AIM OF THE TASK |
First find the line with "This screenshot has width=259, height=180." in the entries below, then set down exactly every line through the line with "Select the FC", that line included.

LISTED RECORDS |

[Start of Attachment]

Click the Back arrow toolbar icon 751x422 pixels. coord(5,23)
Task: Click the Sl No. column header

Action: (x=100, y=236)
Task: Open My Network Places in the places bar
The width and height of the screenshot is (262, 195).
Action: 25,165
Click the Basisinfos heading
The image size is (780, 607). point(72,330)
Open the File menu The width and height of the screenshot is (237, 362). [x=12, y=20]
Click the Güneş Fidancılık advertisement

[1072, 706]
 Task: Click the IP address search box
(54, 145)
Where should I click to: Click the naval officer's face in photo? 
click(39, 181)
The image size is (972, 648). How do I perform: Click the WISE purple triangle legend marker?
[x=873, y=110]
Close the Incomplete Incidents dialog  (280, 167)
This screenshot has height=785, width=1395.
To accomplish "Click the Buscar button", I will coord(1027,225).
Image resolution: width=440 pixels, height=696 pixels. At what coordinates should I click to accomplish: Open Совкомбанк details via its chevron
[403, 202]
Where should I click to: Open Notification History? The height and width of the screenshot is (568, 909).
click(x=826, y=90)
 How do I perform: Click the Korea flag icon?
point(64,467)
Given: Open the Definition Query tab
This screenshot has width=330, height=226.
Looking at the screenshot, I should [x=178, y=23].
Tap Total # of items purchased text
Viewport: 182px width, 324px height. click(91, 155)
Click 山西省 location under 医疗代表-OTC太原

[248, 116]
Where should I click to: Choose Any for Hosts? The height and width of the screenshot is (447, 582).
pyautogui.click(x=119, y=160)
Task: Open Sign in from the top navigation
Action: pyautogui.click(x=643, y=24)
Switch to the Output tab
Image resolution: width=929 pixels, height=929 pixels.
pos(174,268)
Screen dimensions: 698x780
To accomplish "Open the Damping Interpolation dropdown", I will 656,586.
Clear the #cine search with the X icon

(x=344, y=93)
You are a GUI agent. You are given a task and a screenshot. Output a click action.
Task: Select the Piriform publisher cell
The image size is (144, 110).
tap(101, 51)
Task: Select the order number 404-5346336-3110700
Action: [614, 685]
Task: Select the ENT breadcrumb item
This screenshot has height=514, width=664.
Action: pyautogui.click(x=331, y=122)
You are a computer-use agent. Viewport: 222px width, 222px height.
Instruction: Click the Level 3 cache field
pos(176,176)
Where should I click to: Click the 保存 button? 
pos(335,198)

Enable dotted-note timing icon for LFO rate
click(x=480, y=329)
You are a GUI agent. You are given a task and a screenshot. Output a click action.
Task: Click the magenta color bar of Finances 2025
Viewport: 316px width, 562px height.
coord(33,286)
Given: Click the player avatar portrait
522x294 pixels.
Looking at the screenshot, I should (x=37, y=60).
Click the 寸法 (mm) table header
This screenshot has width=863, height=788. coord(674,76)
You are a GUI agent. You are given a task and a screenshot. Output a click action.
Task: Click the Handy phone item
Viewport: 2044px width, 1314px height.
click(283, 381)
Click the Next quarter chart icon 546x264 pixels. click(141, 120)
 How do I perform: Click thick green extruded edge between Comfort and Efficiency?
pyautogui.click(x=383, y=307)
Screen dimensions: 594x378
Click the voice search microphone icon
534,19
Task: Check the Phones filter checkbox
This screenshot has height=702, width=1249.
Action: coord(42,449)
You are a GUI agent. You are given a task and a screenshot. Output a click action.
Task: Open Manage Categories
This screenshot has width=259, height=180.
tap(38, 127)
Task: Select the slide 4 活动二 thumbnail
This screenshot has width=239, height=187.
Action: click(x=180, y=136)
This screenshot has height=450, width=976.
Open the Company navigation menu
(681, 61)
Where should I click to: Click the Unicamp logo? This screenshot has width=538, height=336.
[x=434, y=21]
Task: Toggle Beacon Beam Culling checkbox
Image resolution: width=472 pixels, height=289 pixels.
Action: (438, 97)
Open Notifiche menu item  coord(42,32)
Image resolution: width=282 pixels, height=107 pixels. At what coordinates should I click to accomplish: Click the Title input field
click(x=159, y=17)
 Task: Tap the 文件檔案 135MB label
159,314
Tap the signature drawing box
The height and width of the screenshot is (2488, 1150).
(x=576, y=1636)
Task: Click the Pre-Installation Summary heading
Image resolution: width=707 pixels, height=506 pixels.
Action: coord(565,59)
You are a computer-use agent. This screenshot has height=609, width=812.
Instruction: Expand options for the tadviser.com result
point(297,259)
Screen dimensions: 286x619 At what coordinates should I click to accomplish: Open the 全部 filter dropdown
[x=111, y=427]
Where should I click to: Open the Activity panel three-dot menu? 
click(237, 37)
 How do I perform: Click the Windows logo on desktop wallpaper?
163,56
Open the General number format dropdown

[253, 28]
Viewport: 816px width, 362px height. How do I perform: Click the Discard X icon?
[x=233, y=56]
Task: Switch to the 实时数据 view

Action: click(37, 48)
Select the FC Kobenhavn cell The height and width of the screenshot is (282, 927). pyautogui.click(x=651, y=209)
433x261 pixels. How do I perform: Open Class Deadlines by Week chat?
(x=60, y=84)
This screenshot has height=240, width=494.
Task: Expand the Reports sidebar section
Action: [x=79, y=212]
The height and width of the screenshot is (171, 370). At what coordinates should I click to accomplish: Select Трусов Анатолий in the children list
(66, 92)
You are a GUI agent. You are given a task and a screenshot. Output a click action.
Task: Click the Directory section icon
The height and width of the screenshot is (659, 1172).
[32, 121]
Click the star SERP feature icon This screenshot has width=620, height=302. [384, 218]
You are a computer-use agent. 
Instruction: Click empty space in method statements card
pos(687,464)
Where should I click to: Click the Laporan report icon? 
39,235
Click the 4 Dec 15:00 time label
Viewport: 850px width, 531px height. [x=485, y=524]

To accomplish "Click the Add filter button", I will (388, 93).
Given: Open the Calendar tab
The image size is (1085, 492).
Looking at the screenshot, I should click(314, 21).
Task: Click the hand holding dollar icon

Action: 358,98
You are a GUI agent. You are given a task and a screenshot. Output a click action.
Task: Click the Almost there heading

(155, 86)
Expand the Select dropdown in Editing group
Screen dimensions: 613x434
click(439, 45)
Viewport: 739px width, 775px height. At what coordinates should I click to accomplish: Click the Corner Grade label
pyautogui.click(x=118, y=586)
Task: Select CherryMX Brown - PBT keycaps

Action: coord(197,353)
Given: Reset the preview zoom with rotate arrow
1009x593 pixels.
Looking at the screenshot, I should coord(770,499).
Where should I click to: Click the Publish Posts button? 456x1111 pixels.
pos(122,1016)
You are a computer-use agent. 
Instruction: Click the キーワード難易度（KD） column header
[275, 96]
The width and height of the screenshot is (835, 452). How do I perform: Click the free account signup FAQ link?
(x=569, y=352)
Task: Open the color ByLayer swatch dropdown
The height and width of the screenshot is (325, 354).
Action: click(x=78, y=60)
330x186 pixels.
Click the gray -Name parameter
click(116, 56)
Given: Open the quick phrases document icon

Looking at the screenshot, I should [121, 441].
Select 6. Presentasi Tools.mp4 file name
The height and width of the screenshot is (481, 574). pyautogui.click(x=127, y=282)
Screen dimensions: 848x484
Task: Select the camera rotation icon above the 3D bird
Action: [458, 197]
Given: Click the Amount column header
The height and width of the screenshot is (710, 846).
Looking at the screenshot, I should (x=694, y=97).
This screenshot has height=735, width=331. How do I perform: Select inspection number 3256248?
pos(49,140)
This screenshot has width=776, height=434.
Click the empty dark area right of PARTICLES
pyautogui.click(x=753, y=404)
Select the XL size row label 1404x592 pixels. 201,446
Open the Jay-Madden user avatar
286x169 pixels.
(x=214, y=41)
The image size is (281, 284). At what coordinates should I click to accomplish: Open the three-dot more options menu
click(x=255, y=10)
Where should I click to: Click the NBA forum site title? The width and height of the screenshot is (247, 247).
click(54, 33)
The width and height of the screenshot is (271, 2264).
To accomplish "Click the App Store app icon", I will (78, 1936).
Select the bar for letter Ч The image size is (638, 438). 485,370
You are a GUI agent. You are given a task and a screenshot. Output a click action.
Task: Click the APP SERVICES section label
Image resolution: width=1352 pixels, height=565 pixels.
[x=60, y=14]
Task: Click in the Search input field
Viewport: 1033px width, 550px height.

[End of Attachment]

RESPONSE TO THIS TASK |
This screenshot has width=259, height=180.
tap(38, 127)
Task: Select the slide 4 活动二 thumbnail
This screenshot has width=239, height=187.
Action: click(x=180, y=136)
This screenshot has height=450, width=976.
Open the Company navigation menu
(681, 61)
Where should I click to: Click the Unicamp logo? This screenshot has width=538, height=336.
[x=434, y=21]
Task: Toggle Beacon Beam Culling checkbox
Image resolution: width=472 pixels, height=289 pixels.
Action: (438, 97)
Open Notifiche menu item  coord(42,32)
Image resolution: width=282 pixels, height=107 pixels. At what coordinates should I click to accomplish: Click the Title input field
click(x=159, y=17)
 Task: Tap the 文件檔案 135MB label
159,314
Tap the signature drawing box
The height and width of the screenshot is (2488, 1150).
(x=576, y=1636)
Task: Click the Pre-Installation Summary heading
Image resolution: width=707 pixels, height=506 pixels.
Action: coord(565,59)
You are a computer-use agent. This screenshot has height=609, width=812.
Instruction: Expand options for the tadviser.com result
point(297,259)
Screen dimensions: 286x619 At what coordinates should I click to accomplish: Open the 全部 filter dropdown
[x=111, y=427]
Where should I click to: Open the Activity panel three-dot menu? 
click(237, 37)
 How do I perform: Click the Windows logo on desktop wallpaper?
163,56
Open the General number format dropdown

[253, 28]
Viewport: 816px width, 362px height. How do I perform: Click the Discard X icon?
[x=233, y=56]
Task: Switch to the 实时数据 view

Action: click(37, 48)
Select the FC Kobenhavn cell The height and width of the screenshot is (282, 927). pyautogui.click(x=651, y=209)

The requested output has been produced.